Differentiation-dependent autophagy controls the fate of newly synthesized N-linked glycoproteins in the colon adenocarcinoma HT-29 cell line.

Our previous results have demonstrated that, in undifferentiated human colon cancer HT-29 cells, a pool of glycoproteins bearing high-mannose oligosaccharides rapidly escapes the exocytic pathway to be degraded in the lysosomal compartment [Trugnan, Ogier-Denis, Sapin, Darmoul, Bauvy, Aubery and Codogno (1991) J. Biol. Chem. 266, 20849-20855]. We report here on the mechanism that governs this degradative pathway.

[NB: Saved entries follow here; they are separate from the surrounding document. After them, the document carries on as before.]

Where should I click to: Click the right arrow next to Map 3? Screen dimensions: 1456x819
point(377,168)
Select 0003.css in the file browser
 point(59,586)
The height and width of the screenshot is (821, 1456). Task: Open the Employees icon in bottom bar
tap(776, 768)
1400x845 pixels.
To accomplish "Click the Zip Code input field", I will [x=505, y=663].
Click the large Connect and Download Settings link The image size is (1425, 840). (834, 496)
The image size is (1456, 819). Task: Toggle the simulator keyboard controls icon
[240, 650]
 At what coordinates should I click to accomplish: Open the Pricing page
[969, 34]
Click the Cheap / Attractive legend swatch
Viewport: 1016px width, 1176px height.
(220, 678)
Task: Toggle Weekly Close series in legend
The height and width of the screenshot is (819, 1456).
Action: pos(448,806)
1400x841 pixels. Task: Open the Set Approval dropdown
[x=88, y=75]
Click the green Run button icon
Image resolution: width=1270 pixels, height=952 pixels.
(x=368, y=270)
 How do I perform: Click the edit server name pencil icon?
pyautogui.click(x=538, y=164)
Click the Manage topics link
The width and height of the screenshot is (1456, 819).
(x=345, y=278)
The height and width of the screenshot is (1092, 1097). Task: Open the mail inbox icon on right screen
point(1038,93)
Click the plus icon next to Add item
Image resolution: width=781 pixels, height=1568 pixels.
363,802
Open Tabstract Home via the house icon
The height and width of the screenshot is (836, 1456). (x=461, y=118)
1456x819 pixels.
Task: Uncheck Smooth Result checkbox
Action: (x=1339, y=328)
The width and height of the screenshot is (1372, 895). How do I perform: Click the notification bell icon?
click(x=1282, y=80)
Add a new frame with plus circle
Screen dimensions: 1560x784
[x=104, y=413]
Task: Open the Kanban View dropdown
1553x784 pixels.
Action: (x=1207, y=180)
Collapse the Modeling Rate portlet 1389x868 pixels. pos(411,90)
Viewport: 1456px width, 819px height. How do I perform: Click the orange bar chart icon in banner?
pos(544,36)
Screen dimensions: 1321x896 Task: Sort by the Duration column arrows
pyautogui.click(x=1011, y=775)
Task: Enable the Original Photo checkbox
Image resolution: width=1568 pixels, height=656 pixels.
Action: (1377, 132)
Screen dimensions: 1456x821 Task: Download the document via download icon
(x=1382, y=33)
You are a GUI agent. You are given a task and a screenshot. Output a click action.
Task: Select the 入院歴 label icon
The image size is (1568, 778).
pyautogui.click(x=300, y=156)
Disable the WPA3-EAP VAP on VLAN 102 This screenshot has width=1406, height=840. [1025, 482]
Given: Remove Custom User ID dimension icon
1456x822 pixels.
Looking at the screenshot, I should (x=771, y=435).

Using pulse-chase experiments in combination with subcellular fractionation, we have observed that the sequestration of high-mannose glycoproteins in lysosomes was impaired by drugs which interfere with the autophagic-lysosomal pathway. The accumulation of high-mannose glycoproteins in the lysosomal fraction was shown to be part of the general autophagic pathway constitutively expressed in undifferentiated cells, as independently measured by the sequestration of the cytosolic enzyme lactate dehydrogenase and electroloaded raffinose. Furthermore, when HT-29 cells were cultured under differentiation-permissive conditions, the decreased accumulation of high-mannose glycoproteins in the lysosomal compartment was correlated with the decrease in autophagy.